Noah und ich parkten vor seiner Wohnung und ich stieg mit aus, um mich zu verabschieden.
"Bist du sicher, das du nach Hause fahren möchtest?", fragte er mich etwas enttäuscht.
Ich nickte traurig.
Ich brauchte echt Zeit für mich, denn es ist wieder einmal so viel passiert. Ursprünglich wollten er und ich ein schönes Wochenende bei der Familie verbringen aber es musste natürlich wieder im Drama enden. "Ich schreib dir, wenn ich zu Hause bin. Tut mir leid, das es so eskaliert ist", entschuldigte ich mich. "Tut mir leid, das wir nicht früher gefahren sind", entgegnete er und setzte ein schiefes Lächeln auf.

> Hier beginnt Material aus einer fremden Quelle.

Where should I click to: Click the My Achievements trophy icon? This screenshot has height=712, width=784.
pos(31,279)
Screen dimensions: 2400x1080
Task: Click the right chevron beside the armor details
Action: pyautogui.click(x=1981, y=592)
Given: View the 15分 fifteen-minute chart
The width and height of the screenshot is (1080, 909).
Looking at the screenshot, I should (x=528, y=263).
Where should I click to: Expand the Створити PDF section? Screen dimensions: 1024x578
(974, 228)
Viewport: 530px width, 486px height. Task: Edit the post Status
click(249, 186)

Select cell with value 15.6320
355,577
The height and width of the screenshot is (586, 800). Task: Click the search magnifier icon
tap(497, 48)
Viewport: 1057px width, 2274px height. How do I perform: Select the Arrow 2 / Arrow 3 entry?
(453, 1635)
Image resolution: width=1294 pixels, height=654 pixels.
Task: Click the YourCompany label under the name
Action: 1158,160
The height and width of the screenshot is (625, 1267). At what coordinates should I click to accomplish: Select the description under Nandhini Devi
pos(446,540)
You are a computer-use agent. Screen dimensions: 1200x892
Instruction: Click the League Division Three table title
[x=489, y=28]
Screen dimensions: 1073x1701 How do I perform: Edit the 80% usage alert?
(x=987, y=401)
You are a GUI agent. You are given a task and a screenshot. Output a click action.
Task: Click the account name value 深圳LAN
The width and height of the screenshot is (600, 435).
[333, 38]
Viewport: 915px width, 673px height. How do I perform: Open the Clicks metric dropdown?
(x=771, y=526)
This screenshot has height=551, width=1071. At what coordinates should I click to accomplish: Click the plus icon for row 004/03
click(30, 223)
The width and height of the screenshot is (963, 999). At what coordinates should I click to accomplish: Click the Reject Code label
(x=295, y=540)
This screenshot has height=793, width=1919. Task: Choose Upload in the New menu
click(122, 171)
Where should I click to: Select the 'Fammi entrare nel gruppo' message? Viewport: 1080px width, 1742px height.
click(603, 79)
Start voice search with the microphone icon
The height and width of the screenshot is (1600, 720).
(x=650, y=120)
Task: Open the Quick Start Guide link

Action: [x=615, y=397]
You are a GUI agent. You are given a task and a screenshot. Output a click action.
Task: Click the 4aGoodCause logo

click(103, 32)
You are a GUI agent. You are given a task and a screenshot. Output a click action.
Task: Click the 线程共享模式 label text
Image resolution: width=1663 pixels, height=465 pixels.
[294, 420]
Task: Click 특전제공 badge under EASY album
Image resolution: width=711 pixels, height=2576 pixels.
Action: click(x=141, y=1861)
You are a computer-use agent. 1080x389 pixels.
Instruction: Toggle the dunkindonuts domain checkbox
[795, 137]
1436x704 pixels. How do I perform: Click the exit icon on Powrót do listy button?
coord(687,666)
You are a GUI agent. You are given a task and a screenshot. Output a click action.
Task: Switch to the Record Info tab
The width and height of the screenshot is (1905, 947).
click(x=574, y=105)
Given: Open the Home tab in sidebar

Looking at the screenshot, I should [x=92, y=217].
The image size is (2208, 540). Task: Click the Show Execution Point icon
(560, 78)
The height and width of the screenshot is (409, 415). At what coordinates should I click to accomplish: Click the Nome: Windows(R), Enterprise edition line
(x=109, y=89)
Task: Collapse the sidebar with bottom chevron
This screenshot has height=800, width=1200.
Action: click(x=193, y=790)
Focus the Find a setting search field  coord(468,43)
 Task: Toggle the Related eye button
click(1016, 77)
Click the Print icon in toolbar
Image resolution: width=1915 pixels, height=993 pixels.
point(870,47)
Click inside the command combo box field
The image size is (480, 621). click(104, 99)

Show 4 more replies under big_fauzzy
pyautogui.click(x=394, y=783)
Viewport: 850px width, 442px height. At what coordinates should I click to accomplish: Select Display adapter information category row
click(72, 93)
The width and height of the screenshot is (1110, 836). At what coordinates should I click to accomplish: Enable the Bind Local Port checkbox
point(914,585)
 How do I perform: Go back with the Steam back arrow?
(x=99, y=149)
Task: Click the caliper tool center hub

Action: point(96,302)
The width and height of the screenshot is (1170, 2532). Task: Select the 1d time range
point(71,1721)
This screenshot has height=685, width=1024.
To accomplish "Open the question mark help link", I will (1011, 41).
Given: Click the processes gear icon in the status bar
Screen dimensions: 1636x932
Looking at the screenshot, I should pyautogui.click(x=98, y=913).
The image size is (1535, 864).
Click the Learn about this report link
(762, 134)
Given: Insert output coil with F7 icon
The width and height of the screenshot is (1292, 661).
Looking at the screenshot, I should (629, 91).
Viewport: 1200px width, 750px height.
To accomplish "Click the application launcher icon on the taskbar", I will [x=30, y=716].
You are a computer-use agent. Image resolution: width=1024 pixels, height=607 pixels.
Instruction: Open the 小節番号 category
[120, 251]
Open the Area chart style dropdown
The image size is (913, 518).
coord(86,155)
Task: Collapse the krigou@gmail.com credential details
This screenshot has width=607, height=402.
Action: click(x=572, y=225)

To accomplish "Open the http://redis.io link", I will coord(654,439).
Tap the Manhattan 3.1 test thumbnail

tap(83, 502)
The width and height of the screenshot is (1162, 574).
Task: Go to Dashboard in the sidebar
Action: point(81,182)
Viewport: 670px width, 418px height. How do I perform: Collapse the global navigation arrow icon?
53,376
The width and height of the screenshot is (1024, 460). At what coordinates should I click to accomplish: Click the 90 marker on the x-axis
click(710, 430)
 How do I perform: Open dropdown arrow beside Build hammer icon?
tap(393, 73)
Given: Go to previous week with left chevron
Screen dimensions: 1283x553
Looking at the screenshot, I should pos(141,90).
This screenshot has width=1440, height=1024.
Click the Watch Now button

Dann kam er näher und gab mir einen flüchtigen Kuss auf den Mund. Noch bevor ich reagieren konnte war er an seiner Eingangstüre und zwinkerte mir zu.
Er verschwand und ich setzte mich in mein Auto.
Jetzt blieben mir wiedermal zwei Möglichkeiten:
Gab ich mich den schlechten Gefühlen hin und verschwand wieder in der Dunkelheit oder klammerte ich mich an den letzten Lichtstrahl, der mir blieb?
Ich hätte bei Noah bleiben können und er hätte schon dafür gesorgt, dass ich auf andere Gedanken komme. Doch ich wollte es selbst tun...ich wollte mich selbst aus der Dunkelheit ziehen und mich nicht von Personen abhängig machen. Das war ungesund.
Also fuhr ich weg, alleine. Diesmal wusste ich allerdings, ich würde es schaffen. Ich würde leben, denn ich war stark.